Taner Triko’dan bir işçi de “Açlık sınırı, yoksulluk sınırı ortada. TÜİK’in enflasyonuna göre bizim ücretler eriyip çoktan yok oldu. Her gün bir zam haberi ile uyanıyoruz. Ama bizim ücretler olduğu yerde sayıyor. Yılbaşında yapılan zamlar ile ücretim açlık sınırının bile altında kaldı. Bu temmuz ayında yeniden iyileştirme istiyoruz” diye konuştu.
‘PATRONUN İNSAFINA KALMASIN DİYE...’
Hükümet cephesinden yapılan açıklamalar asgari ücrete zam yapılma beklentisini arttırırken bazı fabrikalarda örgütlenme ve mücadele eğilimleri de gelişiyor. Çorlu’da Lila Kağıt fabrikasında sendikalaştıkları (Selülöz-İş) için işten atılan işçiler fabrika önünde kurdukları çadırda direnişlerini sürdürürken, Barış Tekstil ve Korozo Ambalaj fabrikalarında ise işçiler sendikalarda örgütlenmek istediğini dile getiriyor. İşçilerin anayasal haklarını tanımayan patronlar ise baskı ve işten atma yoluna giderek işçilerin örgütlenmesini engellemek istiyor.
Temel tüketim maddelerine gelen zamlar karşısında aldıkları ücretin yetmediğini belirten Barış Tekstil işçileri, “Her zam döneminde ‘Ne olacak’ diye beklemekten bıktık. Ücretimiz müdürlerin iki dudağı arasından çıkacak lafa, çocuklarımızın rızkı patronun insafına kalıyordu. Biz de bunu değiştirmek için sendikaya (DİSK/Tekstil) üye olmaya başladık. Ama bundan haberdar olan müdürler hemen işten atmaya başladı. Bu da yetmedi e-devlet şifrelerimizi isteyerek sendikaya üye olup olmadığımıza bakmak istiyor” diyor.

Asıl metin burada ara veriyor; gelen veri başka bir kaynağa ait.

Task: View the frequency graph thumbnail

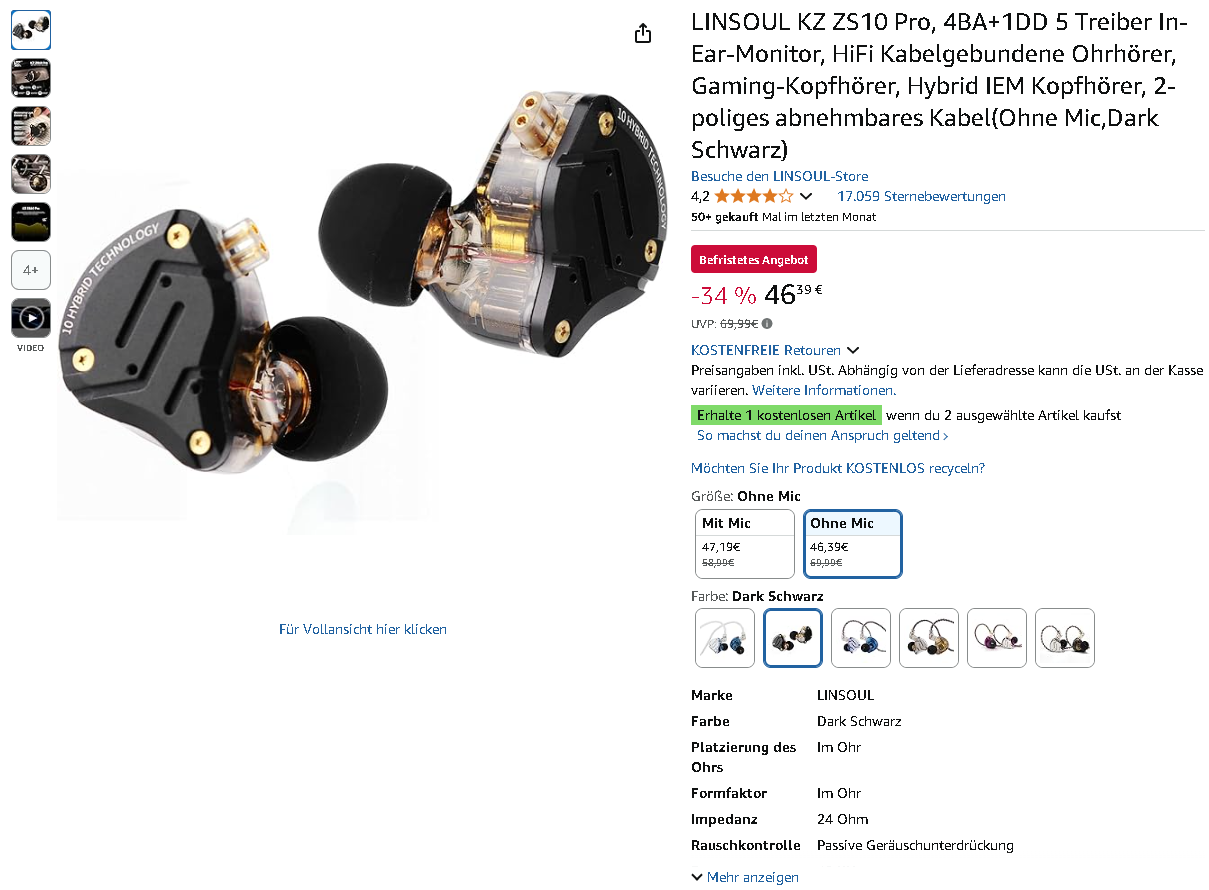Action: (31, 222)
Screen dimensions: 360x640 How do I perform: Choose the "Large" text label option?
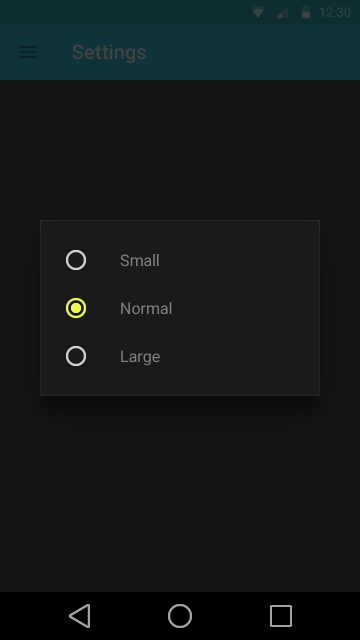tap(140, 357)
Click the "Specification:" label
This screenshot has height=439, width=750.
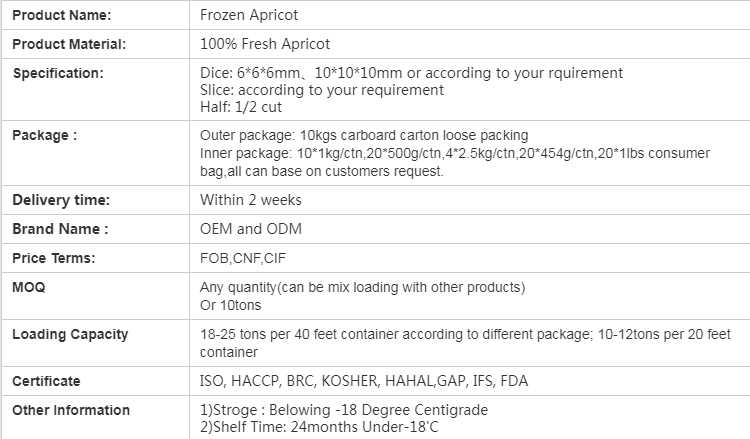coord(58,73)
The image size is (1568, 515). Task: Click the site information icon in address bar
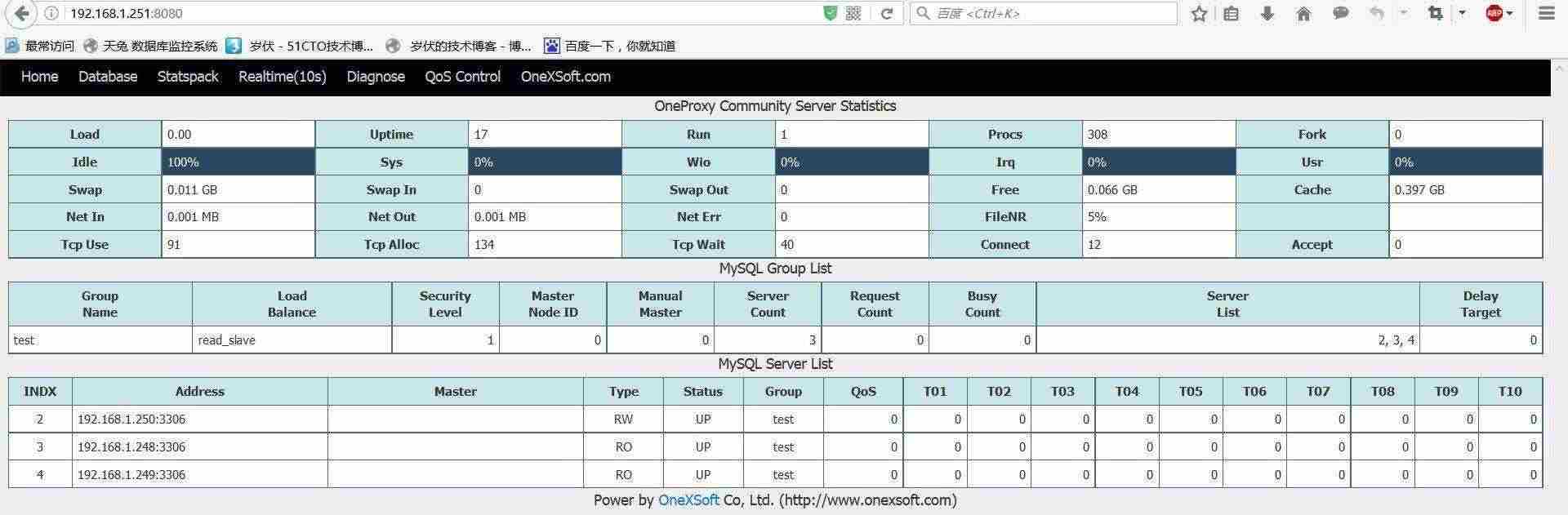pos(51,13)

Başka bir işçi ise fabrikanın bu yaptığının yasalara aykırı olduğunu hatırlatıyor: “Böyle devam ederlerse savcılığa suç duyurusunda bulunacağız. Sendikaya üye olmak bizim yasal hakkımız. Patronlar işçileri köle gibi çalıştırmak için sendika istemiyor. Ama bizim de dayanacak gücümüz kalmadı. Biz köle değil işçi olmak istiyoruz. Var olan hakkımızı da kullanacağız.”
BİZ YOKSULLAŞTIKÇA PATRONLAR ZENGİNLEŞTİ
Ekonomi ve Maliye Bakanı Nureddin Nebati’nin “Bu sistemde dar gelirliler hariç üretici firmalar, ihracatçı firmalar kâr ediyor” açıklamasını Korozo Ambalaj işçileri değerlendiriyor: “Ücretler yetmiyor, her şeye yüzde 100 zam geldi. Çocukların ihtiyacını bile karşılayamıyoruz. Biz işçiler gittikçe yoksullaşıyoruz. Biz yokluklar arasında boğuşurken Korozo en büyük ambalaj firması oldu. Yatırım üstüne yatırım, kâr üstüne kâr yaptı. Biz yoksullaştıkça Korozo zenginleşti.”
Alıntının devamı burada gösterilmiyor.